The Ocean-Atmosphere Water Cycle

The significance of the last two points is usefully observed when the ocean net heat uptake and sea surface temperature are plotted over the annual cycle as in Figure 5.

Figure 5: Annual ocean cycles – net flux and sea surface temperature

The net heat into the oceans and the atmosphere above ranges from 1.1W/m2 in July to 48.7W/m2 in January.  This large variation in heat uptake results in a relatively small temperature change of just 0.54C, suggestive of the thermal inertia of the oceans.  However the temperature range is completely out of phase with heat input, indicative of the surface cooling as the water cycle increases while surface heating when the water cycle slows down.

Discussion

The calculated annual net ocean to land water transfer of 63,643Gt is somewhat higher than the estimated 1901-2016 average river runoff of 39,828Gt determined by the Global Runoff Data Centre (GRDC).  However estimates of net land rainfall and river runoff vary depending on the available measured data and method of reanalysis.  The general conclusion with the various studies of the global water cycle is consistent with GRDC findings that the water cycle has experienced a downward trend since 1950 but with substantial annual swings ranging from 35,000Gt up to 43,000Gt as well as statistically significant decreasing and increasing regional trends. 

A downward trend or slowing of the water cycle is consistent with an upward trend in sea surface temperature as observed by various sea surface data sets.

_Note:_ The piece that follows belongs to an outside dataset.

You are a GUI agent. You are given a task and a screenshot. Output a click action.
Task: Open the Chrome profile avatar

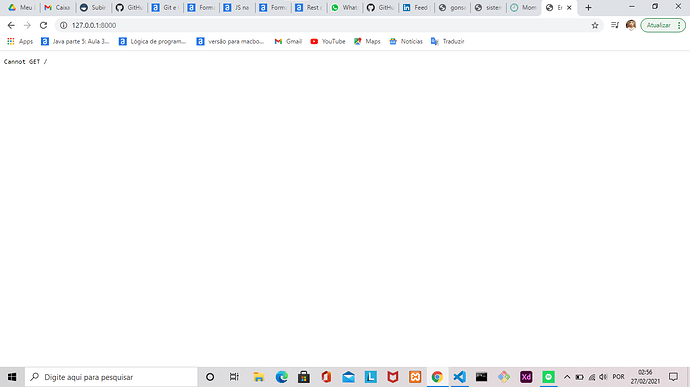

The ocean averaged net evaporation of 186mm is the result of very high net evaporation from tropical and sub-tropical regions where surface temperature ranges between 24 and 29C to net precipitation zones in the mid-latitudes where the ocean surface temperature is less than 15C.  Evaporation rates can reach 7mm/day in the high evaporation zones like the nino34 region of the Pacific Ocean.  High evaporation rates result in shoaling of the thermocline and deep ocean cooling as the water cycle intensifies.  In contrast, the oceans retain more heat when the water cycle slows down as the thermocline steepens.

Conclusion

Insolation over the oceans peaked for the current precession cycle in 1585, being the last year that perihelion occurred before the austral summer solstice.  Over the last 400 years, perihelion has been occurring later than the austral summer solstice and now occurs in early January.  The watery end of Earth still points toward the sun when Earth is closest to the sun but the peak solar input and peak net energy uptake in the oceans has now moved into January and is slightly less than 400 years ago when it peaked for the current precession cycle.  The global oceans are receiving less sunlight while the land surface is receiving more as the precession cycle progresses for the next 12,000 years.  The water cycle is in gradual decline due to reducing difference between ocean and land insolation.  The oceans are retaining more heat due to a reduction in net ocean evaporation; synonymous with the declining water cycle.

Data Source

The data used to produce the various images and charts were downloaded from NASA’s Earth Observation web site.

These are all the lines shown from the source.